Limitations of the present study include the small sample size, which, in some cases, may have led to type 2 errors. Furthermore, the large number of comparisons and correlations performed in in the present study may have led to type 1 errors. It is worth addressing these issues in further studies, by enrolling larger numbers of participants. This will make it possible to avoid type 2 errors and correct for multiple analyses. Furthermore, the unequal number of male and female subjects in patient and control groups may limit the accuracy of between-group comparisons. The wide age range of study participants in both groups may also have influenced the results, as cognitive functions have been found to decrease with age.
Conclusions
Individuals with schizophrenia demonstrate specific way of making decisions, with less sensitivity to the magnitude and frequency of penalties, compared to healthy subjects. This is accompanied by deficits of working memory and executive functions.

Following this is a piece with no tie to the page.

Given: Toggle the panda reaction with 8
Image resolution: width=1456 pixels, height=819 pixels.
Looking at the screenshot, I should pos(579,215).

Both these phenomena can result in difficulties with everyday decision-making, leading to poorer functional outcomes, and thus should be a target in pharmacological and psychological interventions.
Disclosures
The study was financed from the sources of a scientific grant of the Polish Ministry of Science and Higher Education: MNiSW N402 078234.
The study has been approved by the Nicolaus Copernicus University in Torun, Collegium Medicum in Bydgoszcz Bioethics Committee.
The author declares no conflict of interest.